* [Task requirements]
The lines from the one containing "The height and width of the screenshot is (361, 391)." to the end of the entries, both included, are what you need to transcribe exactly, without pictures and without anything else.

%%

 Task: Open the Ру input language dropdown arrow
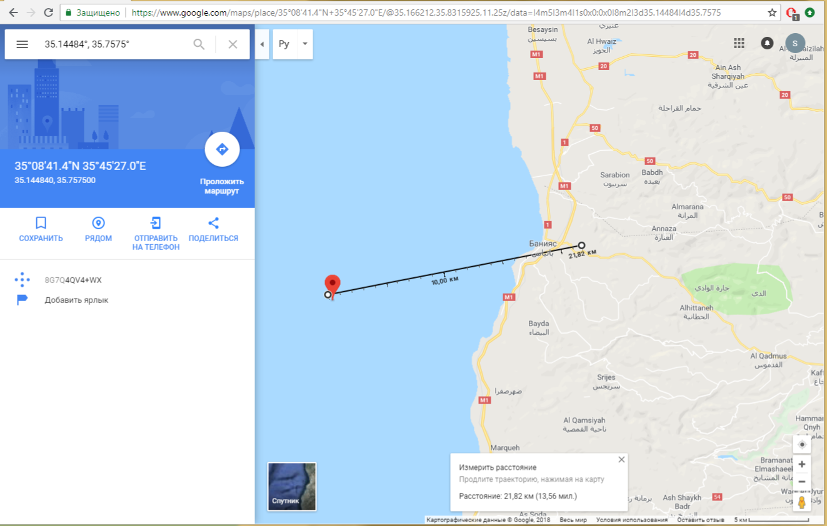pyautogui.click(x=305, y=44)
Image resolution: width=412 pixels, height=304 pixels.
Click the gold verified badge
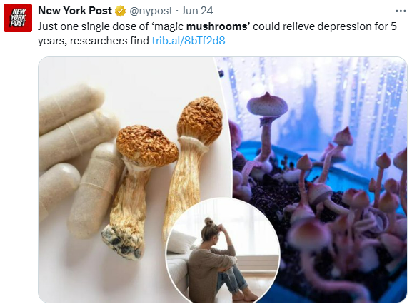(x=121, y=11)
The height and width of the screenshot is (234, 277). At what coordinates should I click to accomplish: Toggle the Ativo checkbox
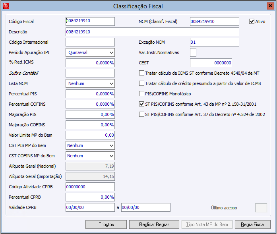coord(252,21)
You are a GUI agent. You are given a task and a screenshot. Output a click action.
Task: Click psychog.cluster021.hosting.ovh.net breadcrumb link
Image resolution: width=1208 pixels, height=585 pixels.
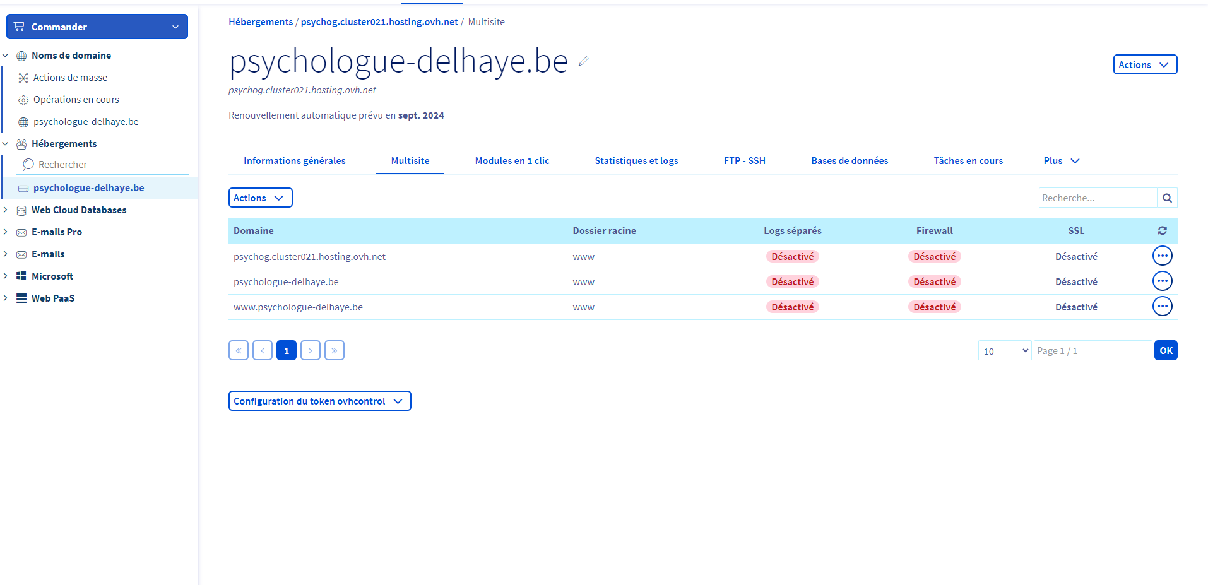pyautogui.click(x=379, y=22)
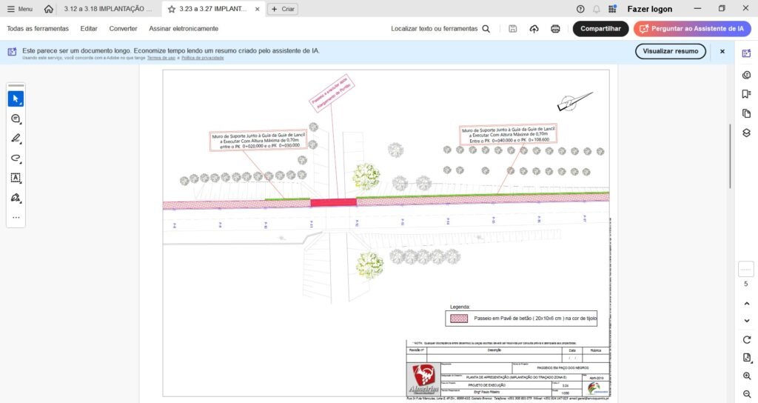This screenshot has width=758, height=403.
Task: Star the current 3.23 a 3.27 tab
Action: (x=172, y=9)
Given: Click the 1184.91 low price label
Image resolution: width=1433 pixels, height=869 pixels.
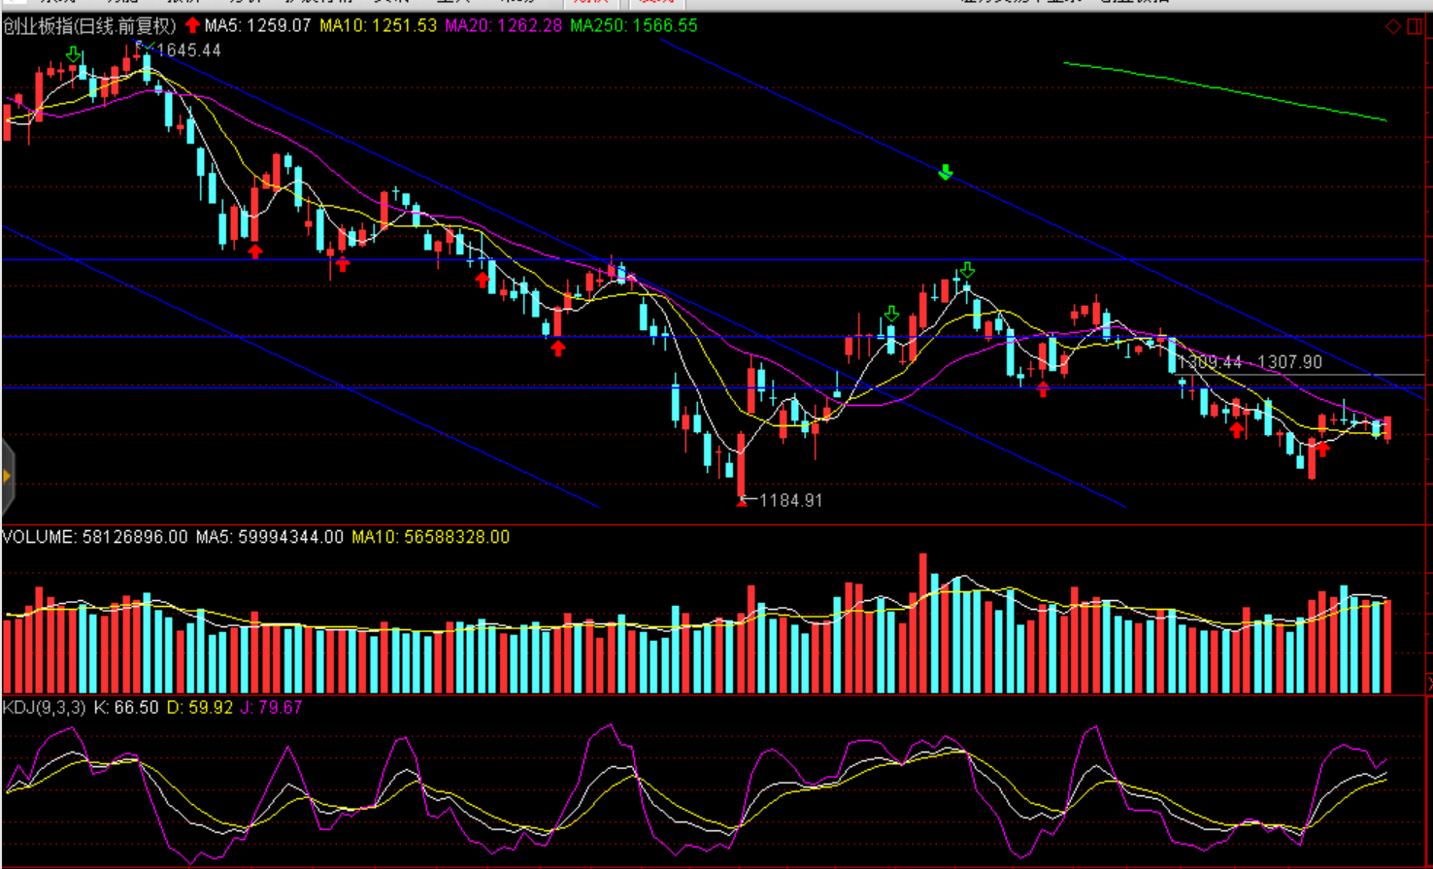Looking at the screenshot, I should click(x=790, y=501).
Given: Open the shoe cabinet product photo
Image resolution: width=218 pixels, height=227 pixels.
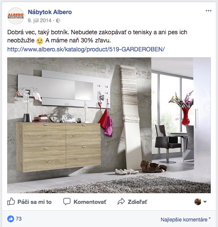Looking at the screenshot, I should [x=109, y=125].
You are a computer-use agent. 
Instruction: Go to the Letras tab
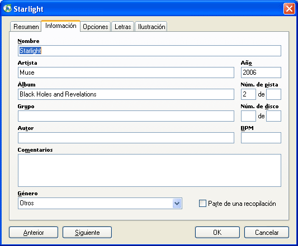tap(123, 27)
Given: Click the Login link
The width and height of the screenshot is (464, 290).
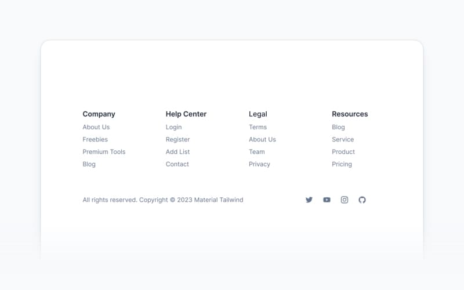Looking at the screenshot, I should pos(173,127).
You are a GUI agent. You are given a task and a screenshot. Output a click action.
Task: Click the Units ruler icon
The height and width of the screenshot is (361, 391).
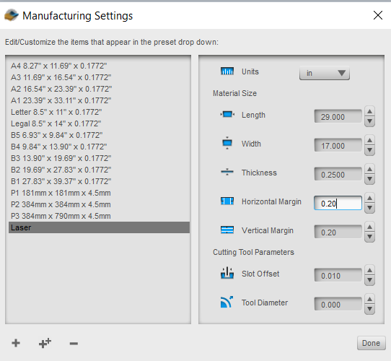[227, 71]
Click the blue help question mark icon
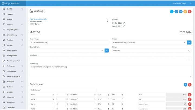This screenshot has height=110, width=195. coord(172,12)
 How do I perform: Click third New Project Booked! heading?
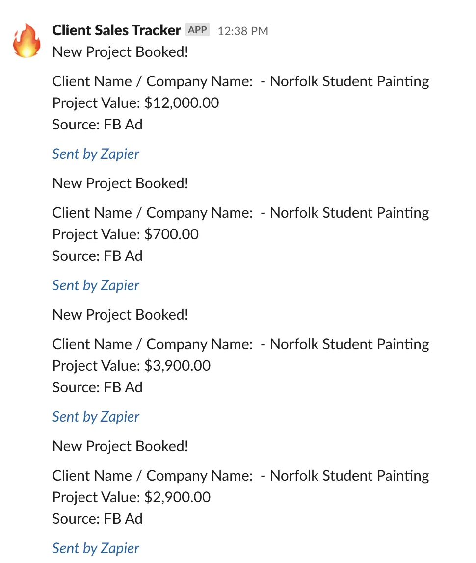[120, 315]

%%

* [Answer below]
The height and width of the screenshot is (361, 391).
[227, 71]
Click the blue help question mark icon
This screenshot has height=110, width=195. coord(172,12)
 How do I perform: Click third New Project Booked! heading?
[120, 315]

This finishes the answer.